The Next Great Finance Company
Did I get your attention? New finance companies with significant programs do appear from time to time. More often than not, it is a company that has started life regionally and proved its business model successful, and now with increased capital backing, is ready to take on a national scope. It is important to be constantly aware of the finance landscape. Will they change your business forever? It’s not likely.
Regardless of if you are a franchise or independent dealer, whether you are funding a handful of SF deals each month or hundreds, or if you have tens of finance companies at your avail or are struggling to add the second or third, appreciate what you do have.
Yes, companies appearing on the scene like Centrix Financial can often add $500 to $1,000 a deal in additional gross profit to your SF operation. But, they generally can’t outperform the other companies for an extended period of time, or they become the next statistic. Be realistic, keep your eyes open and hold your ear to the ground. Use the tools and the networks available to you to stay abreast of your market.
There are better methods than relying on the competing SF manager down the street to tell you which finance company is “hot” in the marketplace. First, find a network by attending trade association meetings and conferences, and when you do, don’t spend all of your time in meetings or functions. Take the time to meet other attending dealers and managers to find out what finance companies they are currently having success with.
You can also network online. AutoDealerMonthly.com has a free discussion board (forum) that allows dealers and managers to exchange information on a whole host of issues that face a SF department.
Finally, you can pay for the information. Both AutoCount USA and the R.L. Polk Cross Sell reports have lien holder information available in most markets. Not only will it allow you to see what lien holders are being used by the competition in your market, but how many deals they are actually funding with them, as well as the year, make, model and mileage of the inventory that is being sold through them. Say a competitor suddenly begins using a new company like Wide-Open Wonder Finance. Their deliveries skyrocket because of them, and at the same time, they want to keep that fact under the radar. These reports will show the new company’s presence, so you can make contact as well as begin your due diligence in researching them.
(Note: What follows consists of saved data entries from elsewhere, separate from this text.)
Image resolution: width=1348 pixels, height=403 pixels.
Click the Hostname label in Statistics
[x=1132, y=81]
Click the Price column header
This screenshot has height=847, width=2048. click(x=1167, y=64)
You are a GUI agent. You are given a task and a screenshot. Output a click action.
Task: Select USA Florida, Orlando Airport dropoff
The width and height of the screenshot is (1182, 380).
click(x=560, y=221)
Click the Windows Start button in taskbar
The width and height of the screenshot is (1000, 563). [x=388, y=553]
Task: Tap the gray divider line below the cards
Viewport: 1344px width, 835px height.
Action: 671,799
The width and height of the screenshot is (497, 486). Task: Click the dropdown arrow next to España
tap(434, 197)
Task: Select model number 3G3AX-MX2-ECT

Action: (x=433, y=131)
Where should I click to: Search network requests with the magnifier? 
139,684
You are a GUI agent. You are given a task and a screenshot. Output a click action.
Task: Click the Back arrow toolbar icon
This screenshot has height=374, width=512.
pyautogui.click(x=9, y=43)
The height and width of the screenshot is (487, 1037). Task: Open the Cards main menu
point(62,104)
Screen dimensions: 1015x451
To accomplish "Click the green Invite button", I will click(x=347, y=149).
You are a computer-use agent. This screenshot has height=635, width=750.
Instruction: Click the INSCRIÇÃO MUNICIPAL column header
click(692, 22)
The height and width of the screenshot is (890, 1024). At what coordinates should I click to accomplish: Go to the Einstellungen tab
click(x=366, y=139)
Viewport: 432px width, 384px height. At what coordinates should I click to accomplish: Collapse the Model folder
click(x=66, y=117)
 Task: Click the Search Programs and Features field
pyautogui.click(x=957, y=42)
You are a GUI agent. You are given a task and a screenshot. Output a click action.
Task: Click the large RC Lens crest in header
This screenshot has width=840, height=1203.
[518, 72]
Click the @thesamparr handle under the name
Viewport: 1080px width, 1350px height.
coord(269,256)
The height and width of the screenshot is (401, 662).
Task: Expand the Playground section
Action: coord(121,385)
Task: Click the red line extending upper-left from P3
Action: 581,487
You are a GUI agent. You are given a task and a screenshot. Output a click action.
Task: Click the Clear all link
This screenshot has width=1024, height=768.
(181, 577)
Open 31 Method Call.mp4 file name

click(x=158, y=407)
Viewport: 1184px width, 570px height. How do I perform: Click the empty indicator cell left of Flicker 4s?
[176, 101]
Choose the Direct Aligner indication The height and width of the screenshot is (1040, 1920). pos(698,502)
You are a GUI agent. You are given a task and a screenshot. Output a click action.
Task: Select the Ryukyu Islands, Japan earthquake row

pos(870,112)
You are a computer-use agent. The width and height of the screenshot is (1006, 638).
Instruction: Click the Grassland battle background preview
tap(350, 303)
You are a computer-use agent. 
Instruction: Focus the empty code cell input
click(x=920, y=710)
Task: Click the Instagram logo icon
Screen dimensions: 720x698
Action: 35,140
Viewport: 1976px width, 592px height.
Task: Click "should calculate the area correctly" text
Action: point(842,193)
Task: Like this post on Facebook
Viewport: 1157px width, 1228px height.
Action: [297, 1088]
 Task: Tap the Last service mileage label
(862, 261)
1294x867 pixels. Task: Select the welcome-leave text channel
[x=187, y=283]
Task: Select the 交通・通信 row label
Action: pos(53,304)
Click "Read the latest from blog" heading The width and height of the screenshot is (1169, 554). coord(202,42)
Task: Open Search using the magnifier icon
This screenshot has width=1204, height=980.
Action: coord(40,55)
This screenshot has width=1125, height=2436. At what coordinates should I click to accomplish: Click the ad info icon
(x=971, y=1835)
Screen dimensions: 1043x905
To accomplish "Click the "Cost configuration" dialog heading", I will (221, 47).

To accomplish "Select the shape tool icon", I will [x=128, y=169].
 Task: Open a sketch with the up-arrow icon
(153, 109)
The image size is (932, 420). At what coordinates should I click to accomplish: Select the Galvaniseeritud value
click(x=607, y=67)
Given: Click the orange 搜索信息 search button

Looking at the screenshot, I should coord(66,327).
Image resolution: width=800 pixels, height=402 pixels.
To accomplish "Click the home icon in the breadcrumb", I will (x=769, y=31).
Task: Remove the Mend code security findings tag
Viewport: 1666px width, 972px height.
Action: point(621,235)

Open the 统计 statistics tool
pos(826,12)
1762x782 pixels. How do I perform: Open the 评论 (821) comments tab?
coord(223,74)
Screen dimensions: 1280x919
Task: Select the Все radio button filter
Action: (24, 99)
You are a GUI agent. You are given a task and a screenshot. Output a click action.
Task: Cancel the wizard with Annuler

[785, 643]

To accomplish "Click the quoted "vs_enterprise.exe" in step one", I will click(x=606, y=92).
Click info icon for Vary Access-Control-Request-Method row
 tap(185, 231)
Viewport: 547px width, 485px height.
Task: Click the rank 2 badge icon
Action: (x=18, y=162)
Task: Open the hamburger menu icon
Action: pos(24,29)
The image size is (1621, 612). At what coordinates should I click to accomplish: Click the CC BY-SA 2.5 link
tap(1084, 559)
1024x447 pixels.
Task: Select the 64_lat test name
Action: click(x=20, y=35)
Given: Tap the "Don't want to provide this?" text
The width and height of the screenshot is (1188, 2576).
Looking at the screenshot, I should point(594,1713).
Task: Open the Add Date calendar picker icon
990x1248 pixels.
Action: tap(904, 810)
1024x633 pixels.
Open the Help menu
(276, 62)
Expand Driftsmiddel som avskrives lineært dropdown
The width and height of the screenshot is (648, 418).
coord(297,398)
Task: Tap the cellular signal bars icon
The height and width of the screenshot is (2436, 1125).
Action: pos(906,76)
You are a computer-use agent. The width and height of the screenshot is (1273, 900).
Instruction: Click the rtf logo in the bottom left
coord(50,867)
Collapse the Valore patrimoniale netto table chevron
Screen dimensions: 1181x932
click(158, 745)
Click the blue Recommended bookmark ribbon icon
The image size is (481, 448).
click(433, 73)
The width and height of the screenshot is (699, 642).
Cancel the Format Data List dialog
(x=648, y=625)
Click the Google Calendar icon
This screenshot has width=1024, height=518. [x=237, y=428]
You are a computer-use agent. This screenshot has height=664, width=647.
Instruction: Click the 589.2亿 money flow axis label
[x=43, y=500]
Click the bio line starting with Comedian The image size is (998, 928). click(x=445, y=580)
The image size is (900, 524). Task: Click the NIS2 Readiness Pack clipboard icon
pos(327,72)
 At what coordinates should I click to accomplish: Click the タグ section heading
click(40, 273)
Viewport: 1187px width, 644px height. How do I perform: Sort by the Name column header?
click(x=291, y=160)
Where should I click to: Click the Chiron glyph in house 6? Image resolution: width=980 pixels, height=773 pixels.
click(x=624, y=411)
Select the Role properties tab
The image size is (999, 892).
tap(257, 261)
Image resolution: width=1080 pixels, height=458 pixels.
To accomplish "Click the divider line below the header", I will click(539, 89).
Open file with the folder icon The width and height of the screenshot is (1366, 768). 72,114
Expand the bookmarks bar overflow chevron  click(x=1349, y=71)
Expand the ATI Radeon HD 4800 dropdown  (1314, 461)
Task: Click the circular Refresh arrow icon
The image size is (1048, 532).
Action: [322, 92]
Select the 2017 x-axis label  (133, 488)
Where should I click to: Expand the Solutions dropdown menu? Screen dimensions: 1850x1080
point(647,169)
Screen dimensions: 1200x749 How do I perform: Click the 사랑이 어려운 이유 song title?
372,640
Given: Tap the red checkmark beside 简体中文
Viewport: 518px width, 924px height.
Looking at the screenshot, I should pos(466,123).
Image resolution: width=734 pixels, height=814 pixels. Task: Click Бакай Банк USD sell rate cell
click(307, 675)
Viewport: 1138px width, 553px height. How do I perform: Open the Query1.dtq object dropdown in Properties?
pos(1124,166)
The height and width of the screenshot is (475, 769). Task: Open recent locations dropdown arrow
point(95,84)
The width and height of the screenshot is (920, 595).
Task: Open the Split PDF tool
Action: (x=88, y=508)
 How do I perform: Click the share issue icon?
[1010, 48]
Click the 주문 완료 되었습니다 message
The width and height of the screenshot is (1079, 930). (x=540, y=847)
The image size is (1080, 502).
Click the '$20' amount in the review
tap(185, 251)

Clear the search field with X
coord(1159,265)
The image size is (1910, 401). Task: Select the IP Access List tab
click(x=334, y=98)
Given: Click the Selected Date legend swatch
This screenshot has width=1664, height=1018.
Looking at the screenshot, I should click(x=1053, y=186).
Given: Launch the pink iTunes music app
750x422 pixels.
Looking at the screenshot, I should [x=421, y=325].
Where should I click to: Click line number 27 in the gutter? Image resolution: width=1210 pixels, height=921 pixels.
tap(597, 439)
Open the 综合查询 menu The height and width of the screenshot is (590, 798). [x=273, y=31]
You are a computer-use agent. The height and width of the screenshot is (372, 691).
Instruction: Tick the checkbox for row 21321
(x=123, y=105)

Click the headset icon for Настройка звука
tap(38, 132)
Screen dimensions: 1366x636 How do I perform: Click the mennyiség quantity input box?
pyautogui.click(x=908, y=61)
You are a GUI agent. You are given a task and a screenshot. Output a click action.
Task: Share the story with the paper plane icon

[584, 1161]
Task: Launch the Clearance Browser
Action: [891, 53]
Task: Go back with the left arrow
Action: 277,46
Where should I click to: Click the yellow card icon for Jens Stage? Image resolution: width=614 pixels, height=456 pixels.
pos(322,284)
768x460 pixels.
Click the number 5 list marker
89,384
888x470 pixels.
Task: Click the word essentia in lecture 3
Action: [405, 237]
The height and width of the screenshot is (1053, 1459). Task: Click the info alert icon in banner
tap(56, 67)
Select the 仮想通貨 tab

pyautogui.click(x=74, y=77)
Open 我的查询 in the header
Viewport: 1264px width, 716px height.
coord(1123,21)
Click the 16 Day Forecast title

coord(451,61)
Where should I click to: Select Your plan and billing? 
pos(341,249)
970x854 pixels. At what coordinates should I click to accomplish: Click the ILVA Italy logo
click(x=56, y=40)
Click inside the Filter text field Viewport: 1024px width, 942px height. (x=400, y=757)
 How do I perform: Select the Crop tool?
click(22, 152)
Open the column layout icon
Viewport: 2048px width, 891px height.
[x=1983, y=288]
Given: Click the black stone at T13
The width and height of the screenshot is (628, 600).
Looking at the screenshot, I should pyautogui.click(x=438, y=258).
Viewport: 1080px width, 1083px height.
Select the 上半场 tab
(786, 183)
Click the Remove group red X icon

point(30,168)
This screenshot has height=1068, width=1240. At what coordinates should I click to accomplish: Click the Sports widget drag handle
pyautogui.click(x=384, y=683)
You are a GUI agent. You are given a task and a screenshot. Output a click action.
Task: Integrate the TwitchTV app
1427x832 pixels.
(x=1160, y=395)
Who should you look for? Look for opportunities in niche areas. One market that many departments overlook is the open Chapter 7 bankruptcy market. This is a segment that has returned to strength following the bankruptcy reform law that went into place in October 2005.
Are you near a military base? If so, that is a niche that you need to be able to serve well. Do you have a problem financing recently discharged bankruptcies? If so, find the companies that prefer that type of paper. Ditto for first time buyers.
Just be careful. I know some dealers and/or SF managers that seem to spend every available minute looking for that next great finance company. You need to be mindful of those that you already have onboard. Sometimes spending more time understanding your existing programs and maximizing relationships can help your department experience significant pick-ups in deals and gross profit.
I always remind managers to look back at how excited they were to add each of the finance companies that they currently have on board. Each time a new company was added, dealers anticipate great new opportunities. In most cases the opportunities are still there – the SF manager just has to remember where (or how to) find them.